%%
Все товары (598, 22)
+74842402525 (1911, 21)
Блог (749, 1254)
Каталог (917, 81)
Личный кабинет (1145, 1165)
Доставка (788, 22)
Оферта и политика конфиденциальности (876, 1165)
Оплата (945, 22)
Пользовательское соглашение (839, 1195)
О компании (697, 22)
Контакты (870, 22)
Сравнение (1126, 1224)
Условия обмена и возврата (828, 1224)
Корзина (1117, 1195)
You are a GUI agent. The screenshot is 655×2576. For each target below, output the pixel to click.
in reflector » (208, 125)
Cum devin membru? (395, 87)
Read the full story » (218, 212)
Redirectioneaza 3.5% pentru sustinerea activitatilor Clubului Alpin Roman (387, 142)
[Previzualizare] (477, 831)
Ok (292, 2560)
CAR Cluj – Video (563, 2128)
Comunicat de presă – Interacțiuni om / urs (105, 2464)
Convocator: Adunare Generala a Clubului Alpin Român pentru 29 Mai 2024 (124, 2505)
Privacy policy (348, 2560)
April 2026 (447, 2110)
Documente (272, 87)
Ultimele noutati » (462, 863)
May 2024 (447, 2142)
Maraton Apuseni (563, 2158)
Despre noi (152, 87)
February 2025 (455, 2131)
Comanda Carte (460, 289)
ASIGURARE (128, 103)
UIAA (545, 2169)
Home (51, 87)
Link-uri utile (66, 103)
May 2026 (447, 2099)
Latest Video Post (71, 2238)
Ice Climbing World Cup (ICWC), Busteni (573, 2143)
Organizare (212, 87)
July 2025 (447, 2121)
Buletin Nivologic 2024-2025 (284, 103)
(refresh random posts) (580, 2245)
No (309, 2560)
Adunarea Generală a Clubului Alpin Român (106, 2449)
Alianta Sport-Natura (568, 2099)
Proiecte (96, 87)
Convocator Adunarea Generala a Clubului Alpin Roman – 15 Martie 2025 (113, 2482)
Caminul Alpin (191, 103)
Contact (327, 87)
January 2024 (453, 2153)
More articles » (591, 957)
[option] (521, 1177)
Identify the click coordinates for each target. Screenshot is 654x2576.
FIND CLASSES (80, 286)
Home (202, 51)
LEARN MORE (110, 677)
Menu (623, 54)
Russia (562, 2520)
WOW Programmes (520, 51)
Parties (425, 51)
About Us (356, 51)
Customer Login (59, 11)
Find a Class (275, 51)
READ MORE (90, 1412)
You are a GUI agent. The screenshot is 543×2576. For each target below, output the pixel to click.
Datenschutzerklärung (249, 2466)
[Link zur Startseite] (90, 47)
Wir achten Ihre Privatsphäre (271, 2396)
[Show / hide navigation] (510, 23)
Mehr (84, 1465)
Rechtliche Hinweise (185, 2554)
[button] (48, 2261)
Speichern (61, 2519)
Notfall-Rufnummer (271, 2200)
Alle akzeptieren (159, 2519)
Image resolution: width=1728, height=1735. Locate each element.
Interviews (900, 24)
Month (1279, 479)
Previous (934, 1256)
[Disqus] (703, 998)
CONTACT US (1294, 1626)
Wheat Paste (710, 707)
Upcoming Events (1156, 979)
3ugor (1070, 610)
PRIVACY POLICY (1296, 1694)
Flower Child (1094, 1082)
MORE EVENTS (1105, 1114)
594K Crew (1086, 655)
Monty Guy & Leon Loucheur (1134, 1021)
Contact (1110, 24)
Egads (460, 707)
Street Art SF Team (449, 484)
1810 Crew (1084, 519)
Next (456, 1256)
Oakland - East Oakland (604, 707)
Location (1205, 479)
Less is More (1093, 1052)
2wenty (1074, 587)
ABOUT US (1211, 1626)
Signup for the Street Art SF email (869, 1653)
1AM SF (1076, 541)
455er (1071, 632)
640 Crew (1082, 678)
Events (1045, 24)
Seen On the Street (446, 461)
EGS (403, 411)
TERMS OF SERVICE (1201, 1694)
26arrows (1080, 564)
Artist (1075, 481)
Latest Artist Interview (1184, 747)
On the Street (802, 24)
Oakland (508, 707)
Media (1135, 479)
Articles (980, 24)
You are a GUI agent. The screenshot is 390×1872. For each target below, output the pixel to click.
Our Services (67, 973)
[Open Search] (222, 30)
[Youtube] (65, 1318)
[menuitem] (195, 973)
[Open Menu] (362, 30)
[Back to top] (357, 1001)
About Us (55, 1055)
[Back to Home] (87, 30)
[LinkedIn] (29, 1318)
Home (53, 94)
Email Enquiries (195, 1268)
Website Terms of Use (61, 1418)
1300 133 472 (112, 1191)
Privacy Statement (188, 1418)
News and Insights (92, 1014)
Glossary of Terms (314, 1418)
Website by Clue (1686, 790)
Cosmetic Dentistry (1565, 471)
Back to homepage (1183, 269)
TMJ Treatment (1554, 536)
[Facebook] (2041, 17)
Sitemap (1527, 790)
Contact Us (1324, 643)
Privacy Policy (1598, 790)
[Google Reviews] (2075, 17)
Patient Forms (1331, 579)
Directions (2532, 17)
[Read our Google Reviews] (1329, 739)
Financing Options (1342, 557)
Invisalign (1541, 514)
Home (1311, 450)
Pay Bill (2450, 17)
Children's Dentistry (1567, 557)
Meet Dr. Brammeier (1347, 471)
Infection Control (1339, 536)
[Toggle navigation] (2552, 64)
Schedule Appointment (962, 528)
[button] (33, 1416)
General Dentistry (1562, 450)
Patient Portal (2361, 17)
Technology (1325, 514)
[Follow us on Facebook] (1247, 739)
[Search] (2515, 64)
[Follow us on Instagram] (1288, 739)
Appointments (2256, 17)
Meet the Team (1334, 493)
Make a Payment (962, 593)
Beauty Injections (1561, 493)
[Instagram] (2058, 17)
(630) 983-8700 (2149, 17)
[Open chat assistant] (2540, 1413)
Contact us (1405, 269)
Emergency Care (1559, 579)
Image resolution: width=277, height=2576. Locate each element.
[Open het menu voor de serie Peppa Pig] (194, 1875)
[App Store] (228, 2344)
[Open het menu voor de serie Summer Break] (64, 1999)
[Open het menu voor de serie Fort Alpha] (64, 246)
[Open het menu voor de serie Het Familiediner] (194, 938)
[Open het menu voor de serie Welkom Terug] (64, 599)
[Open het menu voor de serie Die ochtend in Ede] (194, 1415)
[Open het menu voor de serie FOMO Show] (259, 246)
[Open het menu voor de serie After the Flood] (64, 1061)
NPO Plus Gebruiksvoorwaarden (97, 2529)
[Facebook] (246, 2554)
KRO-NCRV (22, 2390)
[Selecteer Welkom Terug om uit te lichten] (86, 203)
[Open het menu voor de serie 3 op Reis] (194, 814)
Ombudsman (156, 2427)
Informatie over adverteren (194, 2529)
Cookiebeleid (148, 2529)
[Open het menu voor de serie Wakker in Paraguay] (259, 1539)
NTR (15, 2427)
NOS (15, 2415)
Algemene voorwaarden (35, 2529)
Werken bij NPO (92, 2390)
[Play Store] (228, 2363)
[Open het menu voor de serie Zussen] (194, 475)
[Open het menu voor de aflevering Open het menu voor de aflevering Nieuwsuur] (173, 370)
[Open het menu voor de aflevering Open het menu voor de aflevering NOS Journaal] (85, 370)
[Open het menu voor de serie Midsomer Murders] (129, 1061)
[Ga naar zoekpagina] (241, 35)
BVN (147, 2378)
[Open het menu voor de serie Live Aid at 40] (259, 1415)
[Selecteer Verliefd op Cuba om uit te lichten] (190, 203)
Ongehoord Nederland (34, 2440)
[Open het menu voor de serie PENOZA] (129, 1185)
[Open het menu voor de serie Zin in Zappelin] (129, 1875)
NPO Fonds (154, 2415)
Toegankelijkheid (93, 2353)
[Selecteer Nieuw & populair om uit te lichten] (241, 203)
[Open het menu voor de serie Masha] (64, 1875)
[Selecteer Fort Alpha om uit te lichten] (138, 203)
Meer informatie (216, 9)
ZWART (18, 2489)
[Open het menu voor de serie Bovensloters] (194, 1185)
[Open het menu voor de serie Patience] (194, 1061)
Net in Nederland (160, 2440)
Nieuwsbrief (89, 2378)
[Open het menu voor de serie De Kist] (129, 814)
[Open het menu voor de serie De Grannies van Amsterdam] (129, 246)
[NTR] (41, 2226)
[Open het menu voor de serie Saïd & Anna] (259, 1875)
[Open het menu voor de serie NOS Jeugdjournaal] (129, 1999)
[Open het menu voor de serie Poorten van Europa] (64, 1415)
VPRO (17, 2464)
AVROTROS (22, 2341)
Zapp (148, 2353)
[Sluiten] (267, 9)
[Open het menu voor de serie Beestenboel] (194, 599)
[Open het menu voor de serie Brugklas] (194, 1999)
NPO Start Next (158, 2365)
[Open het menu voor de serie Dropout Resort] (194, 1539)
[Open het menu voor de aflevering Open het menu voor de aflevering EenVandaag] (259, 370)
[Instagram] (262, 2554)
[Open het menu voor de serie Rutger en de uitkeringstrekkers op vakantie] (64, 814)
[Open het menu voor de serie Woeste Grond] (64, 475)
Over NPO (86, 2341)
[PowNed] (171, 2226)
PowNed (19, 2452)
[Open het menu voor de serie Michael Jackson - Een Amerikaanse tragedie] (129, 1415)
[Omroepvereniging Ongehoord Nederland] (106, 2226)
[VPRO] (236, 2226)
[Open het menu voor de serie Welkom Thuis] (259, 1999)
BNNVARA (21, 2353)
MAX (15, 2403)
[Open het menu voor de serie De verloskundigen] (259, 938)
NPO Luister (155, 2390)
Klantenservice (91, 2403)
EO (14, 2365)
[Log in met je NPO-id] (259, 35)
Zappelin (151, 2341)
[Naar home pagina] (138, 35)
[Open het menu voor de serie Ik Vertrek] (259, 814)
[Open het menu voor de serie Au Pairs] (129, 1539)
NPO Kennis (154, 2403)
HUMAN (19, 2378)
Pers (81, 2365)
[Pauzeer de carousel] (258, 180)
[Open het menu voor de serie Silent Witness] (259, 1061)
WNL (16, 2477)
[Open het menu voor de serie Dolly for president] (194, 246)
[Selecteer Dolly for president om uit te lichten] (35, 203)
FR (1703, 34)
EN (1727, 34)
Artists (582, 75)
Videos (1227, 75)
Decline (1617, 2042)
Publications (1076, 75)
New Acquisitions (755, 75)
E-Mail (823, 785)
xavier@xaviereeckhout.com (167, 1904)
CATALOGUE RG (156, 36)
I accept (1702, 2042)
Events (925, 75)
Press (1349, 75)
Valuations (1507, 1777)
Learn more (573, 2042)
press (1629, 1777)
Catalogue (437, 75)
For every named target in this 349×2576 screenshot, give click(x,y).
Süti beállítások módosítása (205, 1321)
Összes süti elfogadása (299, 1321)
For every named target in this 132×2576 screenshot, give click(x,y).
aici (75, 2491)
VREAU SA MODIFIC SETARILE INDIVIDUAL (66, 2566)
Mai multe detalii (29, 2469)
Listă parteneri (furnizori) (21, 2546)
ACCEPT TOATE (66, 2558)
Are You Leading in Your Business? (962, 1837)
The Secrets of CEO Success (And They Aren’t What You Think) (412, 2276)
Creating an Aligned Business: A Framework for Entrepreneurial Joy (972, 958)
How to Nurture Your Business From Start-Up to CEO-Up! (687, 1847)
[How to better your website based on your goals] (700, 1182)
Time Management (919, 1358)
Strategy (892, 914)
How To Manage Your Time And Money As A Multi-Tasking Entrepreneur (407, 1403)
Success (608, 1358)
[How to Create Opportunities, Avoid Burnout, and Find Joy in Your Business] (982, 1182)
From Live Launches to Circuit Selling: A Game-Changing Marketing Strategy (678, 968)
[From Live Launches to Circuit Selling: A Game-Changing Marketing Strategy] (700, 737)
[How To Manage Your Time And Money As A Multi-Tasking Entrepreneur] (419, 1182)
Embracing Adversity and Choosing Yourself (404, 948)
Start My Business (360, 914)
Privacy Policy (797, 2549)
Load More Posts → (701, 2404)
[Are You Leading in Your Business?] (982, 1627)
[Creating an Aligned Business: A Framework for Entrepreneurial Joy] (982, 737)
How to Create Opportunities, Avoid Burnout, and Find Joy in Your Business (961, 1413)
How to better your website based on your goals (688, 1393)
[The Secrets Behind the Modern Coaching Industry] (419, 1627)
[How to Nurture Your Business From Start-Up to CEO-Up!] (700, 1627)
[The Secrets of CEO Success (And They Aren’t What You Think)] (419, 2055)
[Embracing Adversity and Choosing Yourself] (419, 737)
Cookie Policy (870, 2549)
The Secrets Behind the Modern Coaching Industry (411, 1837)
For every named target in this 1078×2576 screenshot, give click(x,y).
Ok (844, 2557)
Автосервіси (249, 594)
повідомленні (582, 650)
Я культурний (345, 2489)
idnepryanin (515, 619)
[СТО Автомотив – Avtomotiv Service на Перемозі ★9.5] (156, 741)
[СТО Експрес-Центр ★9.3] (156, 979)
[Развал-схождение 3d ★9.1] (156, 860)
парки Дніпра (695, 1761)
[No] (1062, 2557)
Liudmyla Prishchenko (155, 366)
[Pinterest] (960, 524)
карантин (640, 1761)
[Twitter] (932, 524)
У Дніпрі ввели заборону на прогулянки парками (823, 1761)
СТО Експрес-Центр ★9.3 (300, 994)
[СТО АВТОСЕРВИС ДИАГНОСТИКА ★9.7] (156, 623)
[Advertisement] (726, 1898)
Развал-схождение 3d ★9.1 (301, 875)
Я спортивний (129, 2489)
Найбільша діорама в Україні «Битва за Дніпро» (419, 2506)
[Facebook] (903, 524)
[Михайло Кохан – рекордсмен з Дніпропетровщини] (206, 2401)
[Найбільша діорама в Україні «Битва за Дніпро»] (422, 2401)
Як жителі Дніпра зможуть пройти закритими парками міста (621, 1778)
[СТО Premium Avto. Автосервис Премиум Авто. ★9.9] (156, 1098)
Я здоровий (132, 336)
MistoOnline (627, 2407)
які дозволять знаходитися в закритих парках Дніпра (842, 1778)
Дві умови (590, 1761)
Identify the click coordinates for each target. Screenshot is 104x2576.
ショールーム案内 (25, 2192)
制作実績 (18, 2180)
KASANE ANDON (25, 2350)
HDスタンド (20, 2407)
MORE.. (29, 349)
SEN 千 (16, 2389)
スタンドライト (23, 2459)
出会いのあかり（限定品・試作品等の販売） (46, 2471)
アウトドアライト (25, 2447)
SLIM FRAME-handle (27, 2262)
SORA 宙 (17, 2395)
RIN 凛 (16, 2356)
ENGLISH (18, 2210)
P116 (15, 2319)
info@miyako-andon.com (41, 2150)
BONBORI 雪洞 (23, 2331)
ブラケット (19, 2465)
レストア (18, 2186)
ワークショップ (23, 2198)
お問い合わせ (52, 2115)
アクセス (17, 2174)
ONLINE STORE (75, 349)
%%
YOUR TASK
Exactly reproduce the lines from the one containing "HDスタンド (20, 2407)" through the end of the records, and only those lines.

OUTPUT FOR THIS TASK
HDスタンド (20, 2407)
MORE.. (29, 349)
SEN 千 (16, 2389)
スタンドライト (23, 2459)
出会いのあかり（限定品・試作品等の販売） (46, 2471)
アウトドアライト (25, 2447)
SLIM FRAME-handle (27, 2262)
SORA 宙 (17, 2395)
RIN 凛 (16, 2356)
ENGLISH (18, 2210)
P116 (15, 2319)
info@miyako-andon.com (41, 2150)
BONBORI 雪洞 (23, 2331)
ブラケット (19, 2465)
レストア (18, 2186)
ワークショップ (23, 2198)
お問い合わせ (52, 2115)
アクセス (17, 2174)
ONLINE STORE (75, 349)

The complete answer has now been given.